With these debates in mind, an alternative comprehensive scheme combining GOLD 2019 strategy with GesEPOC approach could be built from the GOLD 2019 follow-up treatment algorithm (Fig. 1a). This figure starts from the premise that a patient might initiate therapy with a long-acting muscarinic antagonist (LAMA) or a combination of a long-acting β2 agonist (LABA) with an ICS, as suggested by both GOLD 2019 and GesEPOC.1,8 Thereof, the escalation process would be based on phenotypic clinical presentation with the symptomatic, frequent exacerbator and ICS-responder patient as drivers of the change, as GesEPOC recommends. Interestingly and although the evidence is not as strong for both endpoints, when this approach is built, the recommended escalation strategy is the same for symptoms improvement and preventing exacerbations. Therefore, this diagram could be simplified in a 2×2 table combining the initial treatment (either a LAMA or a LABA/ICS) and being ICS responder or not (Fig. 1b).
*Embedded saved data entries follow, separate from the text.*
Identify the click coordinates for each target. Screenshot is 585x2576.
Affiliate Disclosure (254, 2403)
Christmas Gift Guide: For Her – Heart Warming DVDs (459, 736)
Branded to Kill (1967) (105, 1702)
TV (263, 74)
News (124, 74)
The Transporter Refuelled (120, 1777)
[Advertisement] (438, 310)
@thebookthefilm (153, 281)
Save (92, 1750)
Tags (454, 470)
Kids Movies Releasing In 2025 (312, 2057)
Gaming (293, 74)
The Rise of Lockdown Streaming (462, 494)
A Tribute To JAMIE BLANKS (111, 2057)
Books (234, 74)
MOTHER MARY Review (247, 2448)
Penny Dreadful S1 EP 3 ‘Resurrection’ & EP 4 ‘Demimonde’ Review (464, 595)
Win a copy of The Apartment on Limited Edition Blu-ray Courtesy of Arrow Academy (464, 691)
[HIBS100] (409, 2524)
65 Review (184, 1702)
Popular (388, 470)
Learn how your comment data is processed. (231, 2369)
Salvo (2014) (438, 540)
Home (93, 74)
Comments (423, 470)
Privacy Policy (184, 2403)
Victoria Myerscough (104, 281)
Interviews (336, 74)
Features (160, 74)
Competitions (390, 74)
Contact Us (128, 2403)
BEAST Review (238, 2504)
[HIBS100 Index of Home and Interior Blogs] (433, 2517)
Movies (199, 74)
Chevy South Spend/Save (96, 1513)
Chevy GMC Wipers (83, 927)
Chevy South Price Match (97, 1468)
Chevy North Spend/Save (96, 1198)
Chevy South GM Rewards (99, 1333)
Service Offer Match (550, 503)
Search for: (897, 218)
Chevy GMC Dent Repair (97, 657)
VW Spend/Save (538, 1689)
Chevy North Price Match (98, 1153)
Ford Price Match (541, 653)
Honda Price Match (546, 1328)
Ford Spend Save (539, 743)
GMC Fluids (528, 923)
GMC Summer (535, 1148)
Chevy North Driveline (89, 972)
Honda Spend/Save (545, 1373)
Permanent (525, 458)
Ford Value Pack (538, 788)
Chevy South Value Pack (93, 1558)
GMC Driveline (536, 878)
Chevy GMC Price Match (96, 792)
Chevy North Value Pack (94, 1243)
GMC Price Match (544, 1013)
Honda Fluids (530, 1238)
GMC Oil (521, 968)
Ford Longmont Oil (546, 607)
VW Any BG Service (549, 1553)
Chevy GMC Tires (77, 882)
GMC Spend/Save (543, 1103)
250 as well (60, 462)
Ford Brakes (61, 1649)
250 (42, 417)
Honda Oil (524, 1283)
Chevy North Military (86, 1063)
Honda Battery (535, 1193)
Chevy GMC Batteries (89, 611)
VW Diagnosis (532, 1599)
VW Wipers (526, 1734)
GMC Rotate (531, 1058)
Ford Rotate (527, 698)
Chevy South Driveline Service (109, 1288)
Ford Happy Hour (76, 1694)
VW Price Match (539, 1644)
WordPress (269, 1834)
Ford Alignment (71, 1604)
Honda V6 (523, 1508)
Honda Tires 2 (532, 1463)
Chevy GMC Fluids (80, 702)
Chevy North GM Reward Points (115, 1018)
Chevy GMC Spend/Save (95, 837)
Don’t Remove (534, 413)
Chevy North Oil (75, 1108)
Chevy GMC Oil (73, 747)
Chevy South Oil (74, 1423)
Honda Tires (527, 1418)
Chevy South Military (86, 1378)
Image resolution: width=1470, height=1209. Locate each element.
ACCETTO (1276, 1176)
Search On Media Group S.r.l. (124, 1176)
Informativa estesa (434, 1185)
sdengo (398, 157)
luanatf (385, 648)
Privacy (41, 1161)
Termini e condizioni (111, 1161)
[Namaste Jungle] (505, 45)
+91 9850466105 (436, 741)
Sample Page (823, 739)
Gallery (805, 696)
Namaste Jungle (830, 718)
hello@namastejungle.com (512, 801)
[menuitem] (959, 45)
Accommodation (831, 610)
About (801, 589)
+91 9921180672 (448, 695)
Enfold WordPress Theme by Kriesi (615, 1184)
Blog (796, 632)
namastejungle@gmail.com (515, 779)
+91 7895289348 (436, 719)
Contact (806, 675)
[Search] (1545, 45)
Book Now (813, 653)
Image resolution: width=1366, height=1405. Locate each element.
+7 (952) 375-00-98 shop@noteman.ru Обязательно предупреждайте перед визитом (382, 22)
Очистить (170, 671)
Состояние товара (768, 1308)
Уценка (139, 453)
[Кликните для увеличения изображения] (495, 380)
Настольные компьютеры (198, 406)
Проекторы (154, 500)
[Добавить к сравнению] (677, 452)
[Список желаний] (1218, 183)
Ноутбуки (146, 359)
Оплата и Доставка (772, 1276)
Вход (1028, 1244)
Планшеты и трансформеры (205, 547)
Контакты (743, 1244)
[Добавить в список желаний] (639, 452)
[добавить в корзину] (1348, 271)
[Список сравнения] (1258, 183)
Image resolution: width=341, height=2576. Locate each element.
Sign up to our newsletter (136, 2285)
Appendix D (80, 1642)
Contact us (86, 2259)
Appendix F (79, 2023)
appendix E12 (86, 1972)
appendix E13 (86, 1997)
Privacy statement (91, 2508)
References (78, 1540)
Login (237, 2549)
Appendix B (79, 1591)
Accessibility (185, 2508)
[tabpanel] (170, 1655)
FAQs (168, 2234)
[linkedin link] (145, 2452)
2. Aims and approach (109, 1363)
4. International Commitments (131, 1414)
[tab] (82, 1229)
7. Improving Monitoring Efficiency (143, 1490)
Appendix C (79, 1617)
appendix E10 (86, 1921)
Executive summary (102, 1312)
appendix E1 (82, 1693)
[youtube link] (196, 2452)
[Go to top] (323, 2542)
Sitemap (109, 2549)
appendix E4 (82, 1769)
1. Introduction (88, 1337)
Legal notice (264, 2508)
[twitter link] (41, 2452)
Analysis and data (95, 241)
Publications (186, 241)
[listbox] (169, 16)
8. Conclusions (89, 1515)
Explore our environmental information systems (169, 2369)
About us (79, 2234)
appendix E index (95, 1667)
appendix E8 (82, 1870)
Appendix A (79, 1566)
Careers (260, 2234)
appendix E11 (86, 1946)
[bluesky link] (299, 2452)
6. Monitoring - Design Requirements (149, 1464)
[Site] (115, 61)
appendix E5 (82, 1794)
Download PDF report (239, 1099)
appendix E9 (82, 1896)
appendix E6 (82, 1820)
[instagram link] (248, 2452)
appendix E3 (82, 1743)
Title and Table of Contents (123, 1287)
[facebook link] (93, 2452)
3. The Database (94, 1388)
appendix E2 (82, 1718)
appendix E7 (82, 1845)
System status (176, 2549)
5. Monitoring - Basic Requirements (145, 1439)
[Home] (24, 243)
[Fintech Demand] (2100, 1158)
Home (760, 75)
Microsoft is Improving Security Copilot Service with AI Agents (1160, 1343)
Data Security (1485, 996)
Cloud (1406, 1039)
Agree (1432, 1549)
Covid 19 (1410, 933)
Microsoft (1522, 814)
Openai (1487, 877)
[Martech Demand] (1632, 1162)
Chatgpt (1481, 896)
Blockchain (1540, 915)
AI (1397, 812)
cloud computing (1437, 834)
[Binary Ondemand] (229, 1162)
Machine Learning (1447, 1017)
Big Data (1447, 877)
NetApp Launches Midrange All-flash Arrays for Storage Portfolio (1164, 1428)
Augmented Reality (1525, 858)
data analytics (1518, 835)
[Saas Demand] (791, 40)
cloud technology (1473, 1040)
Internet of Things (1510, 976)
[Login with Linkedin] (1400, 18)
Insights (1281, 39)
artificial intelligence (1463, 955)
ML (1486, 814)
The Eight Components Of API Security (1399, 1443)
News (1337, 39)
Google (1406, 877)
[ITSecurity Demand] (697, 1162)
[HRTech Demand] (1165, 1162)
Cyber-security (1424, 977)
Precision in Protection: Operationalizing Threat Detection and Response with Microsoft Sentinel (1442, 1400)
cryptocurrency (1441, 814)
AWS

Consequently, it seems that the real challenge for research is to identify the ICS responder rather than the specific clinical endpoint to improve. Different initiatives have been discussed in the literature to identify these patients, including bronchial reversibility, the blood eosinophil count, the co-expression with asthma, bronchial hyperresponsiveness, or Th2 biomarkers, to name a few examples. Here, GOLD 2019 focuses on eosinophil blood count and GesEPOC on a definition of asthma-COPD overlap. Future research should focus on the identification of individual therapeutic response. This knowledge will allow us to advance in precision medicine in COPD and provide the best therapeutic approach for the individual patient.

Conflicts of interest

JLLC has received honoraria over the last three years for lecturing, scientific advice, participation in clinical studies or writing for publications for (alphabetical order): AstraZeneca, Boehringer Ingelheim, Chiesi, CSL Behring, Esteve, Ferrer, Gebro, GlaxoSmithKline, Grifols, Menarini, Novartis, Rovi and Teva. JJSC has received fees as speaker of AstraZeneca, Boehringer Ingelheim, Bial, Ferrer, Esteve, Menarini, Mundipharma, Novartis, Rovi and TEVA; Consulting fees for AirLiquide, AstraZeneca, Boehringer Ingelheim, Chiesi, Ferrer, GlaxoSmithKline, Esteve, Mundipharma, and Novartis and research grants from GlaxoSmithKline and Boehringer Ingelheim. MM has received speaker fees from AstraZeneca, Boehringer Ingelheim, Chiesi, Cipla, AstraZeneca, Menarini, Rovi, Bial, Zambon, CSL Behring, Grifols and Novartis, consulting fees from AstraZeneca, Boehringer Ingelheim, Chiesi, GlaxoSmithKline, Bial, Gebro Pharma, CSL Behring, Laboratorios Esteve, Ferrer, Mereo Biopharma, Verona Pharma, TEVA, pH Pharma, Novartis and Grifols and research grants from GlaxoSmithKline and Grifols.